COMPOST and DIGGING. Starting a few years years ago, as both spiritual practice and a way to grow delicious food, I have been gardening throughout the year. I learned this practice from my mother who learned this practice from her parents. In the winter, the work is based on saving the compost and layering it outside with leaves and all of the scraps from our kitchen. All have the potential to become life giving.
Not so great for nail-care, but one of my favorite practices is the process of stirring a compost directly with my hands. When we lived in Ithaca, NY (far more rural than the DC Metro region), I looked forward to the spring-thaw each year when I could get out into our backyard and mix our compost bin. I would start with a shovel, but then about half an hour in, I would just use my hands. There was a raw beauty of being so deeply connected to God’s creation.
I would kneel on the ground – in a sort of prayer posture giving God thanks for the changing season – and make piles of the old-bits of fruit and vegetable and leaves already broken down into brown matter ready for planting. I would make a separate pile for the other bits that needed to stay and ferment a while longer. I loved feeling the grit of the deep soil embedded in my palms and ground into my nails.
It was in the hard-work of digging that I would see how leftover scraps of fruit and vegetable matter gave way for new life to be born. In the process of digging, in the movement, and even in the feeling of sore shoulders the next day – I would feel how deeply rooted we are to God’s creation.
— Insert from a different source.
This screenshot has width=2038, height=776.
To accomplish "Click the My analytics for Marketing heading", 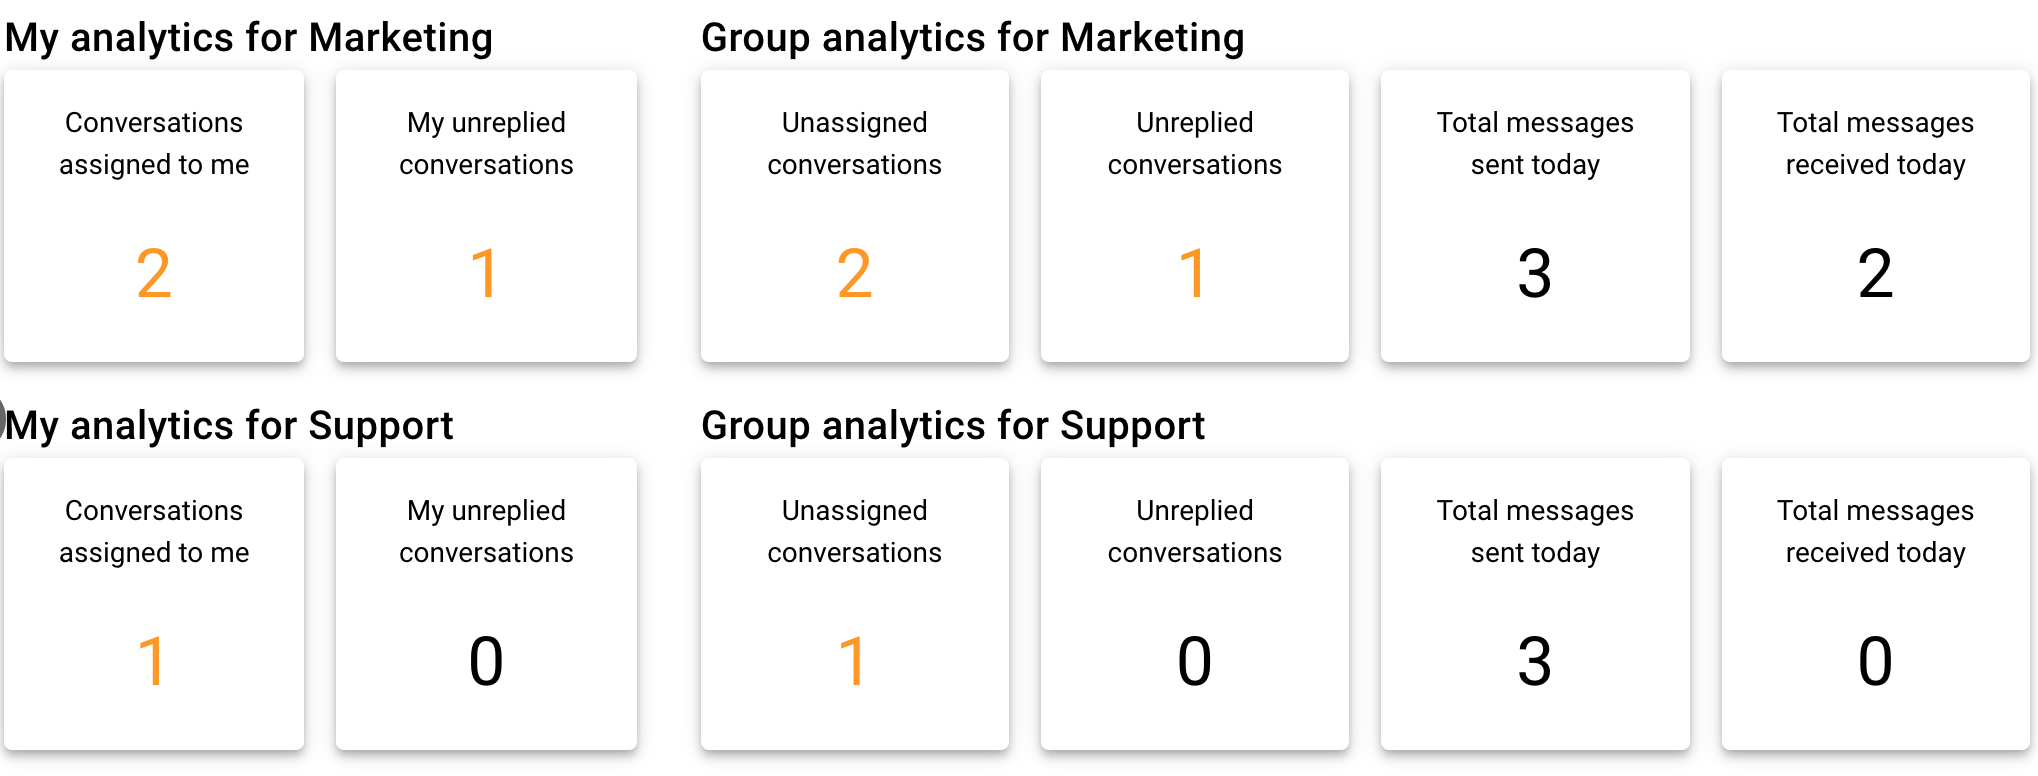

Then the rewards came from the spring to the fall where I could spend an entire afternoon without notice admiring tending to the spring peas, pinning back the tomato bumper crop, or growing squash for soup to be shared.
Since living in Arlington, VA and working at The New York Avenue Presbyterian Church in Washington DC, I have realized that my connected-to-God’s-creation-lifestyle shouldn’t be limited to country living. We don’t have a yard, so I put a few vegetable pots on our deck.
Then last Lent (2015), thanks for a very awesome 2nd grader at NYAPC, I was introduced to the idea of worm-composting. It is essentially the same idea as regular composting, but all of the compost is confined to a layered box with red-wriggler worms. It is much better for our small urban area – so good that we have taken the practice to church. (This practice is in the posts categorized “Worms for Lent.”)
This portion of the blog is about the various ways we might dig for God together listening to God in the still small things. I hope you will join me.